● Aim of the task: I need the number of lines in the data that include "screenshot"; reply with that number alone.

-- -- --

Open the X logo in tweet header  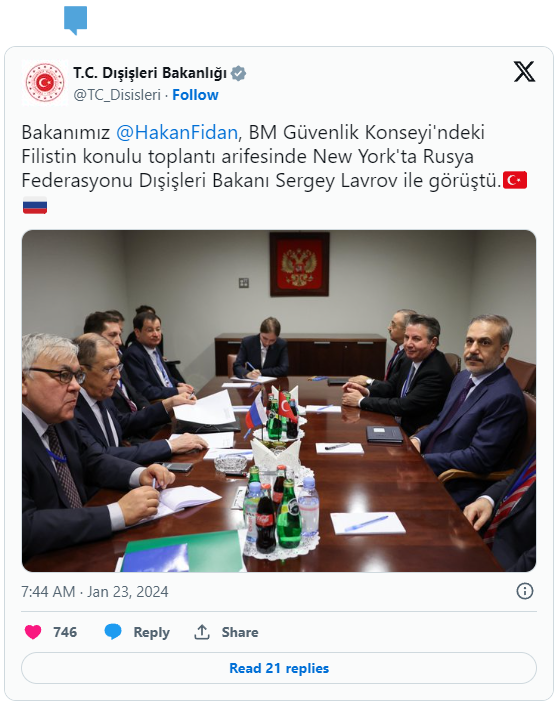click(x=524, y=72)
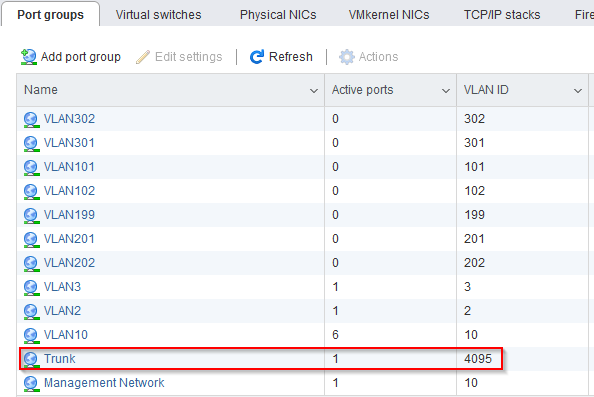Image resolution: width=594 pixels, height=397 pixels.
Task: Open the Name column dropdown arrow
Action: click(314, 91)
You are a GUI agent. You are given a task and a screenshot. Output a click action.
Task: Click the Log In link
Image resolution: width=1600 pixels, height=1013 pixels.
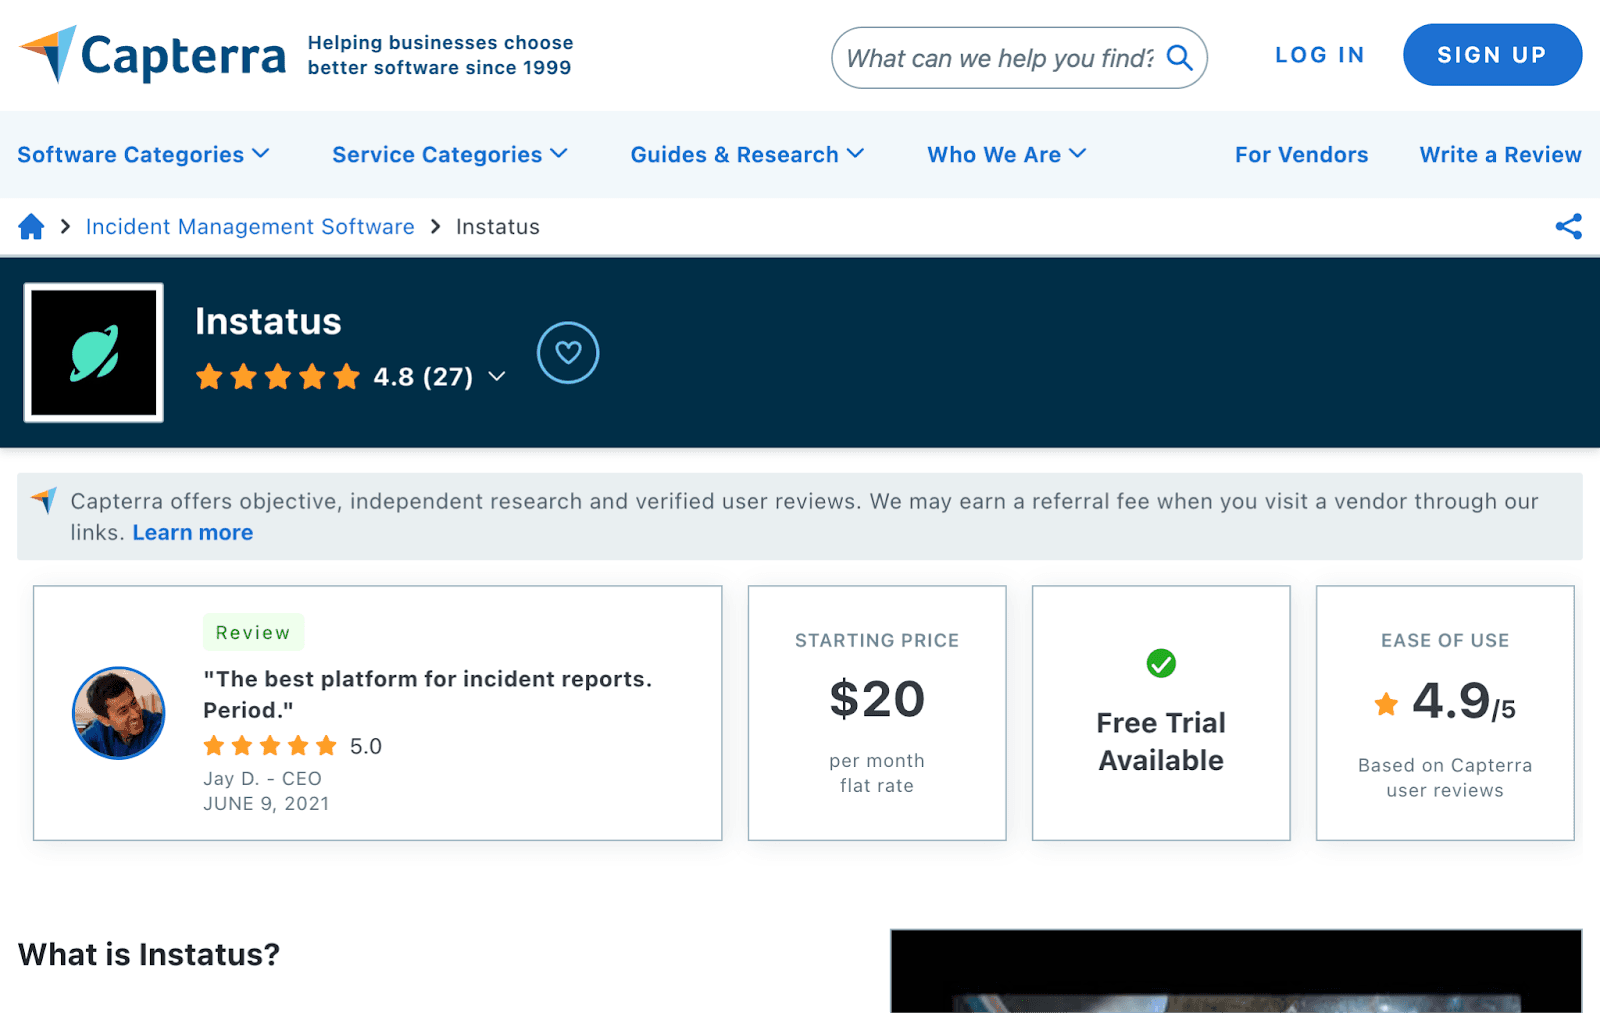point(1319,55)
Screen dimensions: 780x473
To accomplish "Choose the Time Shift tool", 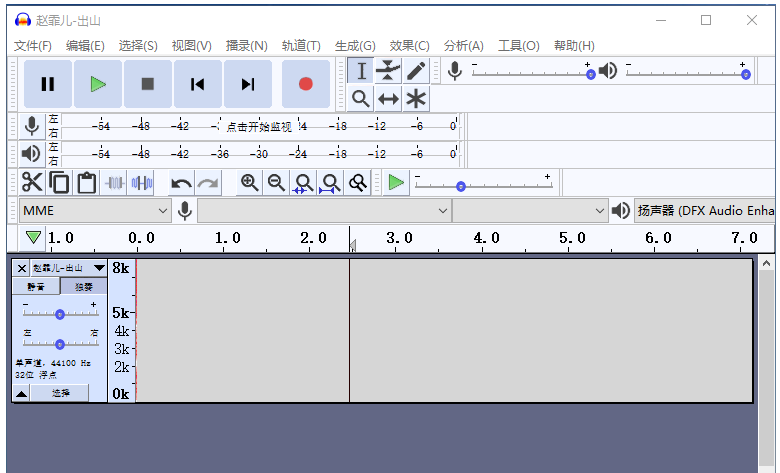I will [x=388, y=98].
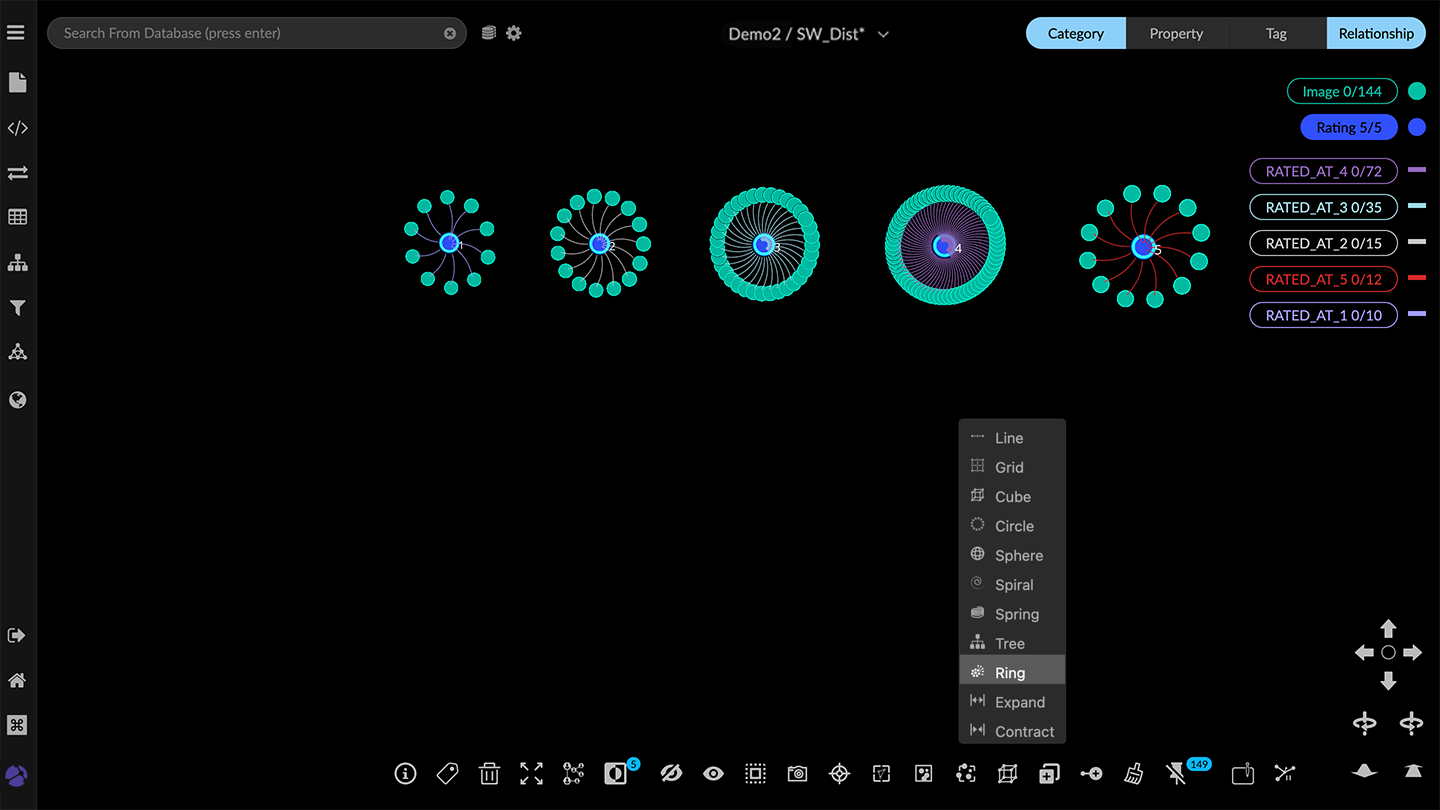Select Ring layout from the menu
Screen dimensions: 1440x810
coord(1010,673)
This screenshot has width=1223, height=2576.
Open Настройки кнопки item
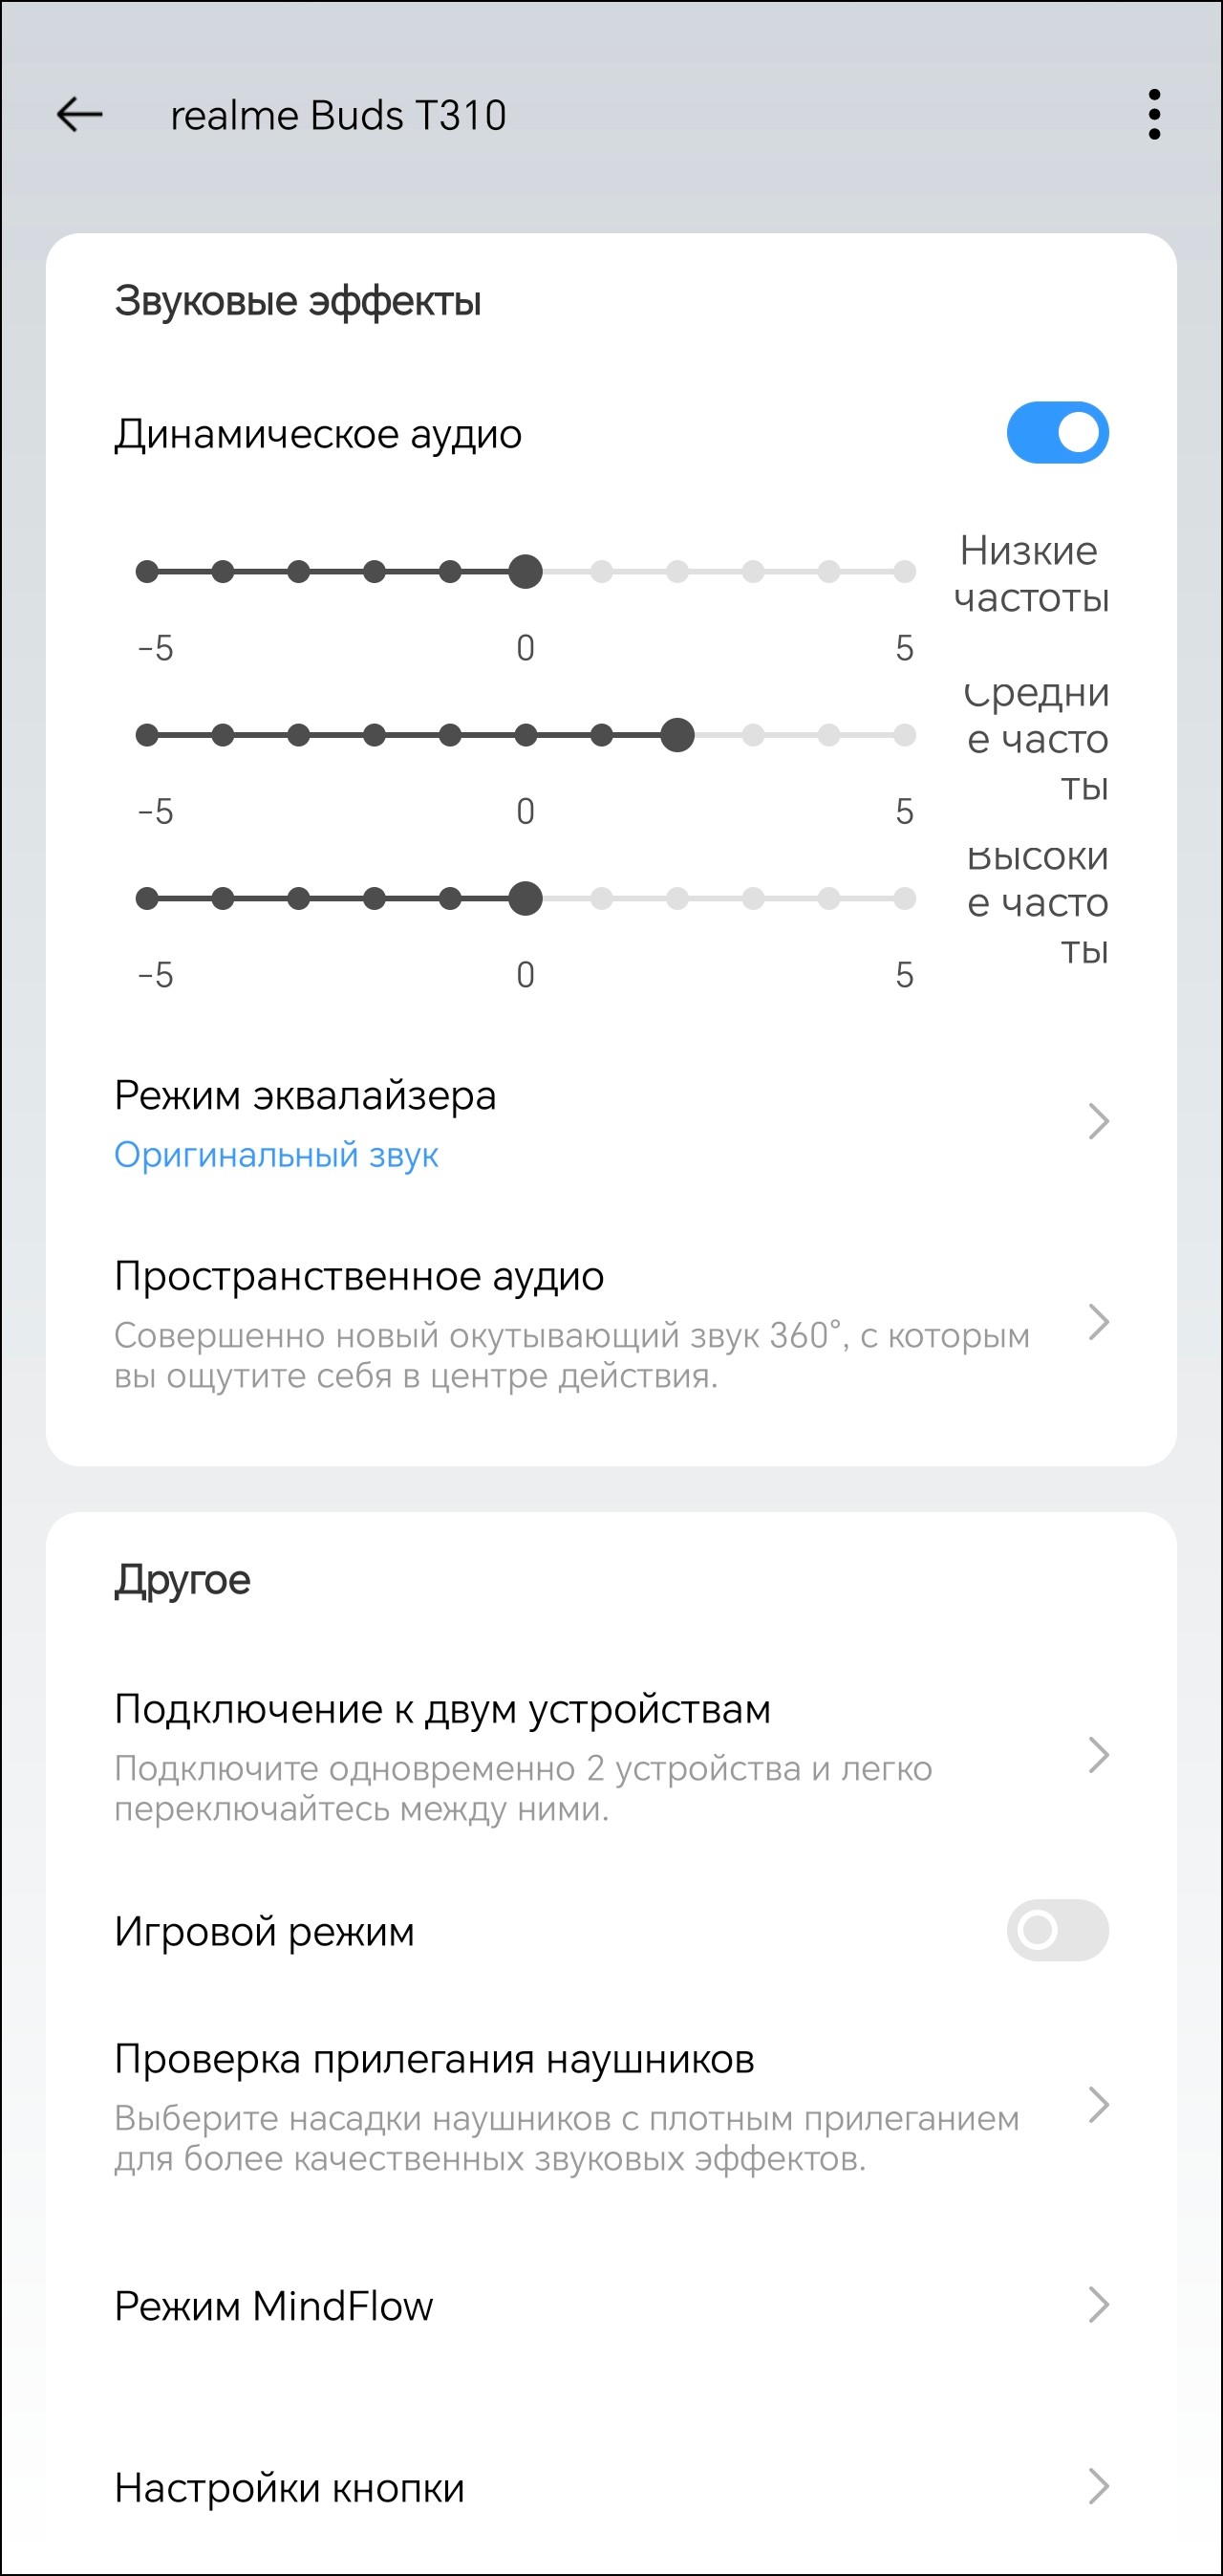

-- -- --

● Your solution: 2